# Anti de Sitter and FLRW metrics

Perhaps this is a naive question, but I have been reading about conformal invariance and conformally related metrics and I would like to know if someone can clarify me some concepts on this.

Anti de Sitter space-time (in 3+1 dimensions) is a maximally symmetric Lorentzian manifold with constant negative scalar curvature.
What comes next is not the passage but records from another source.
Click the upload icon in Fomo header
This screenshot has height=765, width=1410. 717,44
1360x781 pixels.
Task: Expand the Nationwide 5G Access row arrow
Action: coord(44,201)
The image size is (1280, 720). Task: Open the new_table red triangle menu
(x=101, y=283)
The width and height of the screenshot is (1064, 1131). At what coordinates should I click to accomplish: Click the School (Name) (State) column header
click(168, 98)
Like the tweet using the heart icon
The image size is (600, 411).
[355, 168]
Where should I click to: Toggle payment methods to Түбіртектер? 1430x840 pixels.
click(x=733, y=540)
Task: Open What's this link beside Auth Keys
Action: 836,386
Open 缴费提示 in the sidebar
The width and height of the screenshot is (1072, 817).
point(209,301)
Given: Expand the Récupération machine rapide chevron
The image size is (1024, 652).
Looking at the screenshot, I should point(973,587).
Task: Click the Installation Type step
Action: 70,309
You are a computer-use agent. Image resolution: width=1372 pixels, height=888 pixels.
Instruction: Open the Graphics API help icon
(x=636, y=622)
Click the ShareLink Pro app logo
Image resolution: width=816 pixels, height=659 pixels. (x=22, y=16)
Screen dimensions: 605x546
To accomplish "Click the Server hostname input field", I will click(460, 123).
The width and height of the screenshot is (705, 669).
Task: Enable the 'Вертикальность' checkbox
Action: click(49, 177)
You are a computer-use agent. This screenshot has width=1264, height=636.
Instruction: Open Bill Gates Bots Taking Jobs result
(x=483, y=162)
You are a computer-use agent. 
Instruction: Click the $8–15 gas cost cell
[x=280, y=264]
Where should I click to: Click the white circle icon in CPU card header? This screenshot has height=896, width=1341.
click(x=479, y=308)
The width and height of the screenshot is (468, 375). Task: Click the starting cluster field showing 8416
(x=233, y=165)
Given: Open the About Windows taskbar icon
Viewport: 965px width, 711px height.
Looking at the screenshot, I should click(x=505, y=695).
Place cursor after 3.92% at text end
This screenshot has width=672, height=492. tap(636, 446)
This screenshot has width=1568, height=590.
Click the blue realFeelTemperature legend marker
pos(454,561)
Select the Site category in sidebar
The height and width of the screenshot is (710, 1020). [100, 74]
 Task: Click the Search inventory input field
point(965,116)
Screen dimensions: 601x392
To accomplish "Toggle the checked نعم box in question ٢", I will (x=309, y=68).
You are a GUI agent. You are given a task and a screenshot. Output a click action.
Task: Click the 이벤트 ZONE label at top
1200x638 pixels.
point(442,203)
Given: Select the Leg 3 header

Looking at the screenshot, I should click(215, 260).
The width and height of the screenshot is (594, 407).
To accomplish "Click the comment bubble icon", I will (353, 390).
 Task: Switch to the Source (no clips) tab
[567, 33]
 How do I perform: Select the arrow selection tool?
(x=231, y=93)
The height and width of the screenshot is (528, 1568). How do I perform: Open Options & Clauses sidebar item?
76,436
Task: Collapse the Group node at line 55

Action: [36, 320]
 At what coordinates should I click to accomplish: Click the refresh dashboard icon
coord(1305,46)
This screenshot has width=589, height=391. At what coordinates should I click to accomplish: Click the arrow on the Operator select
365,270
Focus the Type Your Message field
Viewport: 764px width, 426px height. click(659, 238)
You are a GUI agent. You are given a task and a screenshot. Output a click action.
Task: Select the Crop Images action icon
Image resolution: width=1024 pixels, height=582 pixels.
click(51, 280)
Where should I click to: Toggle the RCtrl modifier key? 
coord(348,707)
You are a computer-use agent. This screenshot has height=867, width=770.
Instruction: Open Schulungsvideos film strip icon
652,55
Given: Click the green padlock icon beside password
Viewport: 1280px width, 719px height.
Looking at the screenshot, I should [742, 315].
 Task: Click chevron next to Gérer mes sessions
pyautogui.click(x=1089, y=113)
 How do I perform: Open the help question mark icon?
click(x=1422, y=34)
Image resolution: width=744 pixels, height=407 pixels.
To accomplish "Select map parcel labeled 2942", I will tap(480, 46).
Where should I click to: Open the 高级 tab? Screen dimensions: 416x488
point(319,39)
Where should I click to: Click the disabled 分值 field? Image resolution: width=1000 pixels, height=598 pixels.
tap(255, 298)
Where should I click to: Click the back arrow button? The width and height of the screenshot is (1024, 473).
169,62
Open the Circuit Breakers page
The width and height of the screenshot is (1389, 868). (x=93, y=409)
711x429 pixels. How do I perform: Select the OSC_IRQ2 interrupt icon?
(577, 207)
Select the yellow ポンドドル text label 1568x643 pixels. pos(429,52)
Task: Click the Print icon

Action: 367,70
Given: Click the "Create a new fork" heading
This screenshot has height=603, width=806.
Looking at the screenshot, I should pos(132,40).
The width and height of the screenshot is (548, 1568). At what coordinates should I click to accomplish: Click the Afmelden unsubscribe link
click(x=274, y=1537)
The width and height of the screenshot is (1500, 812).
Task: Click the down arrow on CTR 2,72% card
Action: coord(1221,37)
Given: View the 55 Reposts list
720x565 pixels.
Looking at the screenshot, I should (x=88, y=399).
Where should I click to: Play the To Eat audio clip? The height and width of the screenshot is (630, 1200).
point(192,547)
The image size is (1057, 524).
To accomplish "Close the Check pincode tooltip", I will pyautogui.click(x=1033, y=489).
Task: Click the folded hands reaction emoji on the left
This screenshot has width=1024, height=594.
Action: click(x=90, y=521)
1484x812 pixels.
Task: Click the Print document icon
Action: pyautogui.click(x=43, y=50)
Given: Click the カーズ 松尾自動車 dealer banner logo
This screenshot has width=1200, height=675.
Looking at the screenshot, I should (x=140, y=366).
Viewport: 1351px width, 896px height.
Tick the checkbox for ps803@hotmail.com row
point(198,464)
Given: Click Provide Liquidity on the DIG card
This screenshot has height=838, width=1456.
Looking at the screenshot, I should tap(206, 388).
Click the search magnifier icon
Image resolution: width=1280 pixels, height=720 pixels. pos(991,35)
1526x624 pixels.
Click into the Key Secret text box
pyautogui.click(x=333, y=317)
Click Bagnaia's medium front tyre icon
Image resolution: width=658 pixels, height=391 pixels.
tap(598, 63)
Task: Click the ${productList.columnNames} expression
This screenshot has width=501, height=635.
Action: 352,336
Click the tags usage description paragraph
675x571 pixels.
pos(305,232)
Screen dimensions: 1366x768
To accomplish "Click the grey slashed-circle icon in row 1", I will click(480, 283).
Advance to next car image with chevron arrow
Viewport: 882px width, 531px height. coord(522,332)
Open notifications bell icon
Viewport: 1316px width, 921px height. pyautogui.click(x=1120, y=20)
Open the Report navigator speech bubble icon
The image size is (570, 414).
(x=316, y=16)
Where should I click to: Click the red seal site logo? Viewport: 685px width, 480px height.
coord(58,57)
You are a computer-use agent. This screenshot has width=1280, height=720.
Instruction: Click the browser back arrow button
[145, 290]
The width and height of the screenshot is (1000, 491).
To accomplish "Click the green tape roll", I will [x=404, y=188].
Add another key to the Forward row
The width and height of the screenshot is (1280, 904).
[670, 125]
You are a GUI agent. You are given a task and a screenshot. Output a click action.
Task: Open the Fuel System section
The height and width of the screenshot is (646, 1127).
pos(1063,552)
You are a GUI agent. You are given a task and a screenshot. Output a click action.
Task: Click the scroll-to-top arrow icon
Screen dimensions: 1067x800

The metric is given by $$ds^{2}=-c^{2}(1+k^{2}\,r^2)dt^{2}+\dfrac{1}{(1+k^{2}\,r^2)}dr^{2}+r^{2}d\Omega^{2},$$ where $k^{2}>0$ and $d\Omega$ is the solid angle element in 3d spherical coordinates.

By making the coordinate transformation

$$t=\alpha(\tau), \;\; \rho^{2}=\dfrac{r^{2}}{1+k^{2}r^{2}}$$ so the whole space is now inside a sphere of radius $1/k$, and $\alpha(\tau)$ is a smooth function with no extremal points, one gets the metric

$$ds^{2}=\dfrac{1}{1-k^{2}\rho^{2}}\alpha'^{2}(\tau)\left(-c^{2}d\tau^{2}+\dfrac{1}{\alpha'^{2}(\tau)}\left(\dfrac{1}{1-k^{2}\rho^{2}}d\rho^{2}+\rho^{2}d\Omega^{2}\right)\right)$$ which is conformally equivalent to the FLRW metric with postitive curvature.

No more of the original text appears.